Avec l'accent d'une conviction absolue, Ménardier ripostait : – À l'aide d'un poison qu'il lui aura fait absorber au cours du déjeuner qu'il a fait avec elle au restaurant des  Glycines. –  Le fait est, reconnaissait M. de Thouars, que c'est à partir de ce moment que notre pauvre amie est tombée gravement malade. Et se tournant vers Mlle Bergen, il ajouta :

– N'est-ce pas, mademoiselle ? – C'est absolument exact, déclarait la demoiselle de compagnie. J'ajouterai même que j'en avais eu le soupçon, mais comme je manquais de preuves, je n'ai rien voulu dire. – Pourquoi, s'énervait Mme Mauroy, après avoir tué Simone, l'a-t-il fait disparaître ? Ferval répliquait :

– Bellegarde ayant appris qu'il allait être procédé à un examen médical dont le résultat n'eût pas manqué d'établir que Mlle Desroches avait été empoisonnée, aura voulu faire disparaître la preuve de son crime. – C'est abominable ! s'écriait la jeune femme… Oh ! messieurs, n'est-ce pas, vous retrouverez, vous vengerez ma pauvre sœur ? Ménardier affirmait :

– Encore un peu de patience, quelques heures seulement, et j'aurai le plaisir de lui passer les menottes… Après avoir serré la main de M. de Thouars, Ferval, le commissaire et Ménardier se retirèrent, accompagnés jusqu'à la porte par le comte Maurice. Au-dehors, devant l'hôtel, des agents cyclistes qui, fort heureusement, passaient dans la rue, aidèrent leurs deux collègues à faire circuler la foule de plus en plus compacte et agitée… lorsque la porte s'ouvrit, livrant passage aux représentants de la police. À leur vue, des rumeurs s'élevèrent. On allait enfin savoir quelque chose. Mais d'une voix forte, impérieuse, Ferval ordonnait aux agents : – Empêchez que l'on stationne et que personne, jusqu'à nouvel ordre, ne pénètre dans cette maison. Les agents exécutèrent aussitôt les ordres de leur chef avec une énergie remarquable, ce qui ne fut pas sans provoquer des cris, des protestations et même une certaine bousculade.

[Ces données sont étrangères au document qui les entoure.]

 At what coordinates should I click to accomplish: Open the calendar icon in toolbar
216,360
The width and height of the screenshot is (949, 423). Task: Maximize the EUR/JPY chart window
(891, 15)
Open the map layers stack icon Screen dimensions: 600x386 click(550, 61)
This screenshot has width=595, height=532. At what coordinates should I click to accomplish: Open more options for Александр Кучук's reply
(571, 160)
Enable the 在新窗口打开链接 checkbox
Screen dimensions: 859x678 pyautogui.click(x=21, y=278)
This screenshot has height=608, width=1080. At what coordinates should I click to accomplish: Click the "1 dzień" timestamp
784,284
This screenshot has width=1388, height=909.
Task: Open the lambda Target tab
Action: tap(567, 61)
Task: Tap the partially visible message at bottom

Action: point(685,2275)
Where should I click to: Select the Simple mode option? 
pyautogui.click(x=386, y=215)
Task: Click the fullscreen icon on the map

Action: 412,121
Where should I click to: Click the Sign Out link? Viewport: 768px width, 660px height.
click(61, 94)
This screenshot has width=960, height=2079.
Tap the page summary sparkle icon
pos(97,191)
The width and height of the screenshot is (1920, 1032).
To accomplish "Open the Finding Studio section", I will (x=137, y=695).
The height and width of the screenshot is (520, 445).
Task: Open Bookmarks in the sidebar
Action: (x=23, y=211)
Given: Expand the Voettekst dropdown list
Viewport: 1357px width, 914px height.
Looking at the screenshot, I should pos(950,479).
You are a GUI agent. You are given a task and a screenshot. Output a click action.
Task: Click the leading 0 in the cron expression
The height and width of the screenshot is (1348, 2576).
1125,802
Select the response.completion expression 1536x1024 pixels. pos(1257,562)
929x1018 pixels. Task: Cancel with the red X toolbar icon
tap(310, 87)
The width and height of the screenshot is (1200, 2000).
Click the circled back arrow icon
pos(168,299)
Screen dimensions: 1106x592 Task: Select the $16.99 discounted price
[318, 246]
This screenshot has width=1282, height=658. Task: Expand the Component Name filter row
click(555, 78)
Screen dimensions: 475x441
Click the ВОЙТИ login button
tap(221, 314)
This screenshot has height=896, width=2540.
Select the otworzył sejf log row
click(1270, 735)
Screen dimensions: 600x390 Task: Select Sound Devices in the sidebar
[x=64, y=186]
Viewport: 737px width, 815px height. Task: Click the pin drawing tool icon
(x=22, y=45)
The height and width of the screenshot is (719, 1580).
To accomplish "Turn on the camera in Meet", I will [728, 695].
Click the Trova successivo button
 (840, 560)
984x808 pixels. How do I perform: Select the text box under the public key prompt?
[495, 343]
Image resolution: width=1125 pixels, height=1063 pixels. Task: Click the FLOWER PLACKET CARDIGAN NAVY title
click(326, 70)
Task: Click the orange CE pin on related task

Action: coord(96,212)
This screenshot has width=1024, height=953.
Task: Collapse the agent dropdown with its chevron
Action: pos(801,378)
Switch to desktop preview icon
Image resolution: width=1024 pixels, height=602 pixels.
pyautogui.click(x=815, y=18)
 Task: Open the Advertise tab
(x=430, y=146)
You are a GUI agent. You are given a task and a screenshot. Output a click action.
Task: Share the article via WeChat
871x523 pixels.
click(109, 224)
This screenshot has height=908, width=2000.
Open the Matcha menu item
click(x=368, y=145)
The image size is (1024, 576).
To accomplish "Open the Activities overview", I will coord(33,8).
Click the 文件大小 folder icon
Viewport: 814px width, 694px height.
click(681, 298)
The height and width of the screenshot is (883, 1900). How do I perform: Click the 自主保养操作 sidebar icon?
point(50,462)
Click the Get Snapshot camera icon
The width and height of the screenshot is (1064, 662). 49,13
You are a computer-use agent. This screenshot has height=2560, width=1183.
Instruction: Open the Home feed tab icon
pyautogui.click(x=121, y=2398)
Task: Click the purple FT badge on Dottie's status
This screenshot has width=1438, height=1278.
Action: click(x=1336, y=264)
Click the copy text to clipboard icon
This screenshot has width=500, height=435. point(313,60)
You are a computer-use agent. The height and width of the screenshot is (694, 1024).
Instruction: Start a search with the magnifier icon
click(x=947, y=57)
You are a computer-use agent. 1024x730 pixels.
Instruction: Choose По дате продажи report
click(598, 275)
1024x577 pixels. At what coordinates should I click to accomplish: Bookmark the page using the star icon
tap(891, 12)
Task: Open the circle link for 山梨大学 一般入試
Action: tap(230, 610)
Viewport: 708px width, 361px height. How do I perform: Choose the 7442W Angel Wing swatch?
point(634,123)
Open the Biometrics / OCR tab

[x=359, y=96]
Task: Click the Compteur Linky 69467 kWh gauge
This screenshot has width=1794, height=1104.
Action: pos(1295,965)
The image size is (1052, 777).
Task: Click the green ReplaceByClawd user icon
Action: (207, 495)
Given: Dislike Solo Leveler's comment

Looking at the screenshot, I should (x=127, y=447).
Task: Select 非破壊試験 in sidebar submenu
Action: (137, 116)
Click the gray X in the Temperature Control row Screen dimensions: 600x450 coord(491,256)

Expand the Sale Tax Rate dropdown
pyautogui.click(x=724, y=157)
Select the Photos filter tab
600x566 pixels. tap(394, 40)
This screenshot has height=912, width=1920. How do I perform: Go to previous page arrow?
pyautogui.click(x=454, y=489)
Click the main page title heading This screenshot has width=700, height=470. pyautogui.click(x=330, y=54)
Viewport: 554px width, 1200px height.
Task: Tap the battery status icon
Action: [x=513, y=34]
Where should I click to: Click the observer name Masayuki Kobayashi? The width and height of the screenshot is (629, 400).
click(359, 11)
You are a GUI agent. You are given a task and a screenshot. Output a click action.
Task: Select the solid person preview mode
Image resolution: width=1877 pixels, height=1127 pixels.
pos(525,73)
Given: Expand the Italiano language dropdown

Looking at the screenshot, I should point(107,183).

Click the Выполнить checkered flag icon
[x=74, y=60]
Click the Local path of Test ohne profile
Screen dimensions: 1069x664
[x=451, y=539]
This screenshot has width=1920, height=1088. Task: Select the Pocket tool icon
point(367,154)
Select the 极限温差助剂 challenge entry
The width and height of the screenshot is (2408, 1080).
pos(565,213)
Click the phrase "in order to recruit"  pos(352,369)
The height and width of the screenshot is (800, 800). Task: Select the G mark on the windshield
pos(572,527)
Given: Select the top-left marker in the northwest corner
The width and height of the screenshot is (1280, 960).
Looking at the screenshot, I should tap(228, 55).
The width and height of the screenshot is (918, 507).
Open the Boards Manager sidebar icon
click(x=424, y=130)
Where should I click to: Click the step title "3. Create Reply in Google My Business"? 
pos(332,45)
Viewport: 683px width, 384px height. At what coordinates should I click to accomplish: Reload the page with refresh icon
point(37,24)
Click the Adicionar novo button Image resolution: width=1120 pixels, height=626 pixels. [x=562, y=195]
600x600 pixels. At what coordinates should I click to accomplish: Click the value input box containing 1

Ferval se dirigeait vers l'auto qui l'avait amené, lorsqu'il eut un geste de surprise : Chantecoq, flanqué du commandeur Cantarelli, venait de se dresser devant lui. – Est-ce que la consigne est aussi pour moi ? demandait le grand détective au directeur de la police judiciaire.

– Je le regrette, mon cher ami, répliquait celui-ci d'un ton un peu sec, elle est formelle pour tous. Chantecoq fronça les sourcils ; Ménardier esquissa un sourire de triomphe.

D'un ton plus cordial, Ferval reprenait : – Cette fois, mon bon Chantecoq, tu as perdu ton pari.

– Tu crois ? fit le limier.

– J'en suis sûr. – Il y aura du nouveau avant ce soir, affirmait Ménardier avec assurance.

– C'est aussi mon avis… répondait le grand détective avec un malicieux sourire. Prenant congé du limier et du faux Cantarelli, Ferval regagna sa voiture avec le commissaire et l'inspecteur. Alors, se penchant à l'oreille de Bellegarde, qui, pendant toute cette scène, n'avait cessé de regarder la foule aux prises avec les agents, Chantecoq murmura, en lui montrant l'hôtel de Simone : – C'est là que se trouve la clef du mystère.